*EXCERPT PROVIDED*
☆ ☆ ☆ ☆ ☆

Interaction Paradigms for Model Evaluation

June 29, 2024

by Paul Bricman, CEO

Evaluations
Coordination
Governance

The following is an evergreen resource that will be extended and refined as new interaction paradigms emerge across the model evaluation ecosystem. If you have any suggestions or feedback, please reach out.

Model evaluation has become a key part of AI development, often involving multiple stakeholders, each with their own goals and desires. As models become increasingly powerful and influential, the methods we use to assess them must evolve in parallel. This article focuses on the model evaluations ecosystem, exploring the key players involved and the various interaction paradigms they may rely on to achieve their objectives.

The evaluation of AI systems is not merely a technical exercise; it's a delicate balancing act that must consider security, intellectual property, efficiency, and transparency. As we'll see, different evaluation arrangements offer varying trade-offs between these factors, and understanding these nuances is crucial for effective AI governance.

☆ ☆ ☆ ☆ ☆

Return the passage of the article on model evaluation paradigms starting with "The following is" and going on through "please reach out.", copied word for word.

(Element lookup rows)
☆ ☆ ☆ ☆ ☆

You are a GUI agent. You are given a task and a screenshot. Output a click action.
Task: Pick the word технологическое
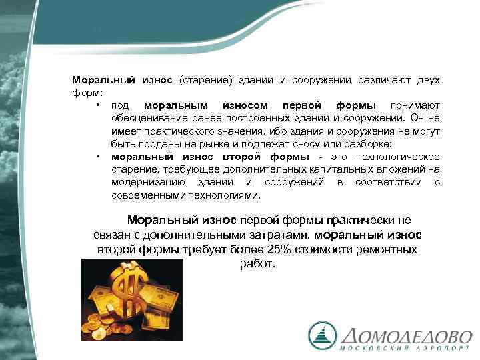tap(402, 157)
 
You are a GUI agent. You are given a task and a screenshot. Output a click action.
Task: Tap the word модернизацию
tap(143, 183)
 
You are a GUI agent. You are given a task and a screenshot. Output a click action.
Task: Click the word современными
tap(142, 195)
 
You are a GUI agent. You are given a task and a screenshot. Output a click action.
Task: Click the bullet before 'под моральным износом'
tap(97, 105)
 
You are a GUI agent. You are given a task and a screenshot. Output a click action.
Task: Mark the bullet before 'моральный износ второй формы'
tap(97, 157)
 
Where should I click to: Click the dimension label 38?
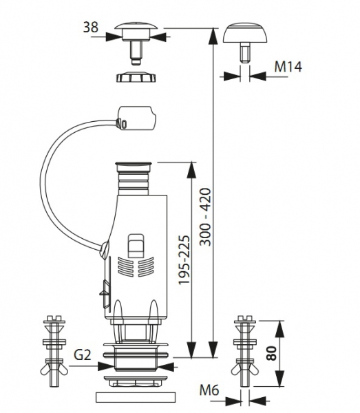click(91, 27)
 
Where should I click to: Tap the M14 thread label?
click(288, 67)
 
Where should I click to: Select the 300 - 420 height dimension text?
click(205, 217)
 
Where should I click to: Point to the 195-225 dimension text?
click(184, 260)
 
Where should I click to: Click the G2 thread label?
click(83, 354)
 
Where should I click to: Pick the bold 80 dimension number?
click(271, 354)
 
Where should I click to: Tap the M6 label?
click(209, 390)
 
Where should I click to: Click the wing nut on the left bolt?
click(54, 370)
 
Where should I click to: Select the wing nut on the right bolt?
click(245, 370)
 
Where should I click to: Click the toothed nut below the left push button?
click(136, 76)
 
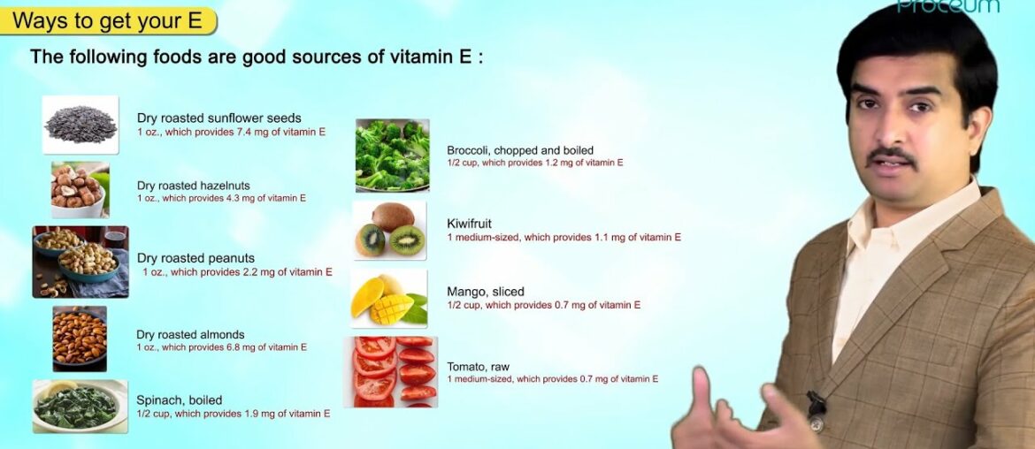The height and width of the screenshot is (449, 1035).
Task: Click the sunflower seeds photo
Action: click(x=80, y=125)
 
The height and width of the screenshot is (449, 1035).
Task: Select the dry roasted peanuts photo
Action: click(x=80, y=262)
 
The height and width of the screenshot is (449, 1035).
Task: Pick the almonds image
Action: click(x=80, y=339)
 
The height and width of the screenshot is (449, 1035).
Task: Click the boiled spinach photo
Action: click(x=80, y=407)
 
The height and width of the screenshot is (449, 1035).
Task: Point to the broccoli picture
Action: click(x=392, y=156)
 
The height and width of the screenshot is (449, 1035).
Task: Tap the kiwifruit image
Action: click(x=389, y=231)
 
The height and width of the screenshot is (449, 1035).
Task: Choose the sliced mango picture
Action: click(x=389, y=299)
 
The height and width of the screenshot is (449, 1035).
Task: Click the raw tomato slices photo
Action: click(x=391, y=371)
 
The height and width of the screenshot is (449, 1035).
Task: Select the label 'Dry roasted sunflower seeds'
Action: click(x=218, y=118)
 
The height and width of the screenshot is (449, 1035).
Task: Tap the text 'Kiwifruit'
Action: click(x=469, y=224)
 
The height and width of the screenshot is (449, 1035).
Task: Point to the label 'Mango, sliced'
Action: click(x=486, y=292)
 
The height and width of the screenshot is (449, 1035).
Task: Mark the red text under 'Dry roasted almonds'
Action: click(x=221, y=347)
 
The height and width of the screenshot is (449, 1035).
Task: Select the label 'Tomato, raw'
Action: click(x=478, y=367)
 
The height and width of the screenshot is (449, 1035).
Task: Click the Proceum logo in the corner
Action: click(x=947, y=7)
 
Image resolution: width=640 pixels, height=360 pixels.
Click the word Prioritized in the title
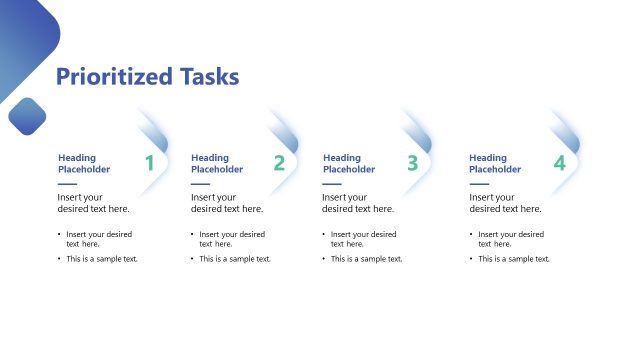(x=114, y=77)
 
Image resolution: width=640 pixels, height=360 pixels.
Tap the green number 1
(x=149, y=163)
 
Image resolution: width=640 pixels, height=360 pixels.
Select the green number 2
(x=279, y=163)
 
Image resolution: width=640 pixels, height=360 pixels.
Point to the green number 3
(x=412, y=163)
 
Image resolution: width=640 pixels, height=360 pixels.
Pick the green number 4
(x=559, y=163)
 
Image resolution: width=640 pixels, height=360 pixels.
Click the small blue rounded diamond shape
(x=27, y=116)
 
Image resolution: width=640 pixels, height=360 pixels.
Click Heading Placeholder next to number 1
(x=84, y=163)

☆ ☆ ☆ ☆ ☆

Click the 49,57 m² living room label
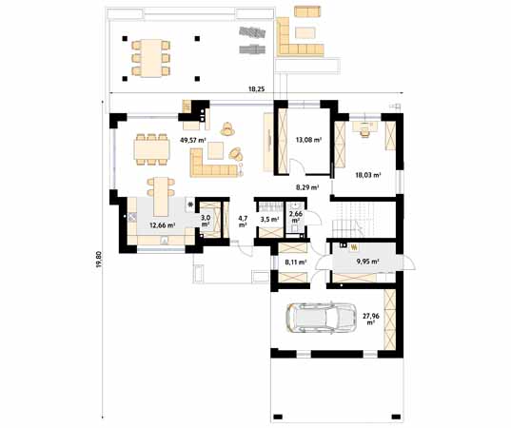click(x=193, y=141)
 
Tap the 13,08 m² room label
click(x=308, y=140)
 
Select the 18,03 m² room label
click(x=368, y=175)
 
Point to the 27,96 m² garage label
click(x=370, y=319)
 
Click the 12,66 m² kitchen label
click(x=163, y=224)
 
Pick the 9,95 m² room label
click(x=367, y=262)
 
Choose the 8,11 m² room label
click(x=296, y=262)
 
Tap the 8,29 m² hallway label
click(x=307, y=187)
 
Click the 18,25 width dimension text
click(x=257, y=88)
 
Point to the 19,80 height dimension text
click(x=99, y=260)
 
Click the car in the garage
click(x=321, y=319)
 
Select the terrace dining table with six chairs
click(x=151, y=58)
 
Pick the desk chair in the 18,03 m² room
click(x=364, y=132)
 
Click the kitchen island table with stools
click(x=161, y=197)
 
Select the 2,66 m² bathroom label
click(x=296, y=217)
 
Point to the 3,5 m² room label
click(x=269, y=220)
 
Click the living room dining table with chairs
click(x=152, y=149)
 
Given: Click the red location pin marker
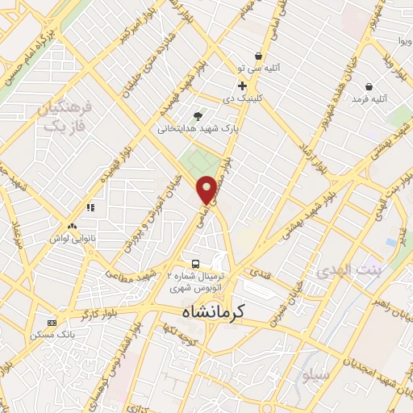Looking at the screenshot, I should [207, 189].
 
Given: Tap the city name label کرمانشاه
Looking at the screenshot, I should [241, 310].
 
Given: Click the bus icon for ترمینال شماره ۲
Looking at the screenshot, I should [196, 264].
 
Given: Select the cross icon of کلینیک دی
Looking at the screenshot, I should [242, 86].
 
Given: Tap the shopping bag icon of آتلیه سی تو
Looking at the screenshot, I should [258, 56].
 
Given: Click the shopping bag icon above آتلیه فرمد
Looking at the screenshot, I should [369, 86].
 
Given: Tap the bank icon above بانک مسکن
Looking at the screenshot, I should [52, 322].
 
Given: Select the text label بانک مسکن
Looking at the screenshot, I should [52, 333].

☆ ☆ ☆ ☆ ☆

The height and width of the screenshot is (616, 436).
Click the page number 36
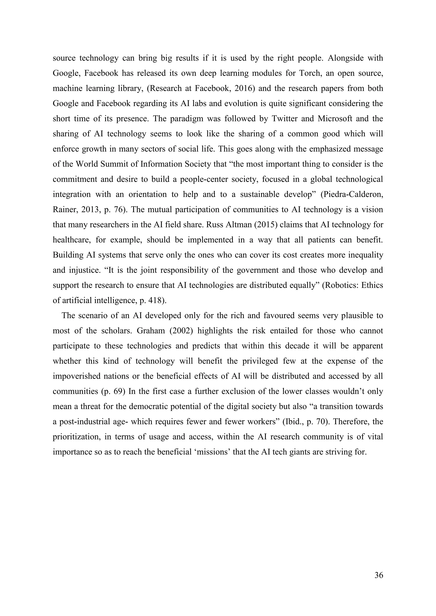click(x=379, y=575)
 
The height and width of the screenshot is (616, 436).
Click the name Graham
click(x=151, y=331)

☆ ☆ ☆ ☆ ☆

*EXPECTED OUTPUT*
The following is an evergreen resource that will be extended and refined as new interaction paradigms emerge across the model evaluation ecosystem. If you have any suggestions or feedback, please reach out.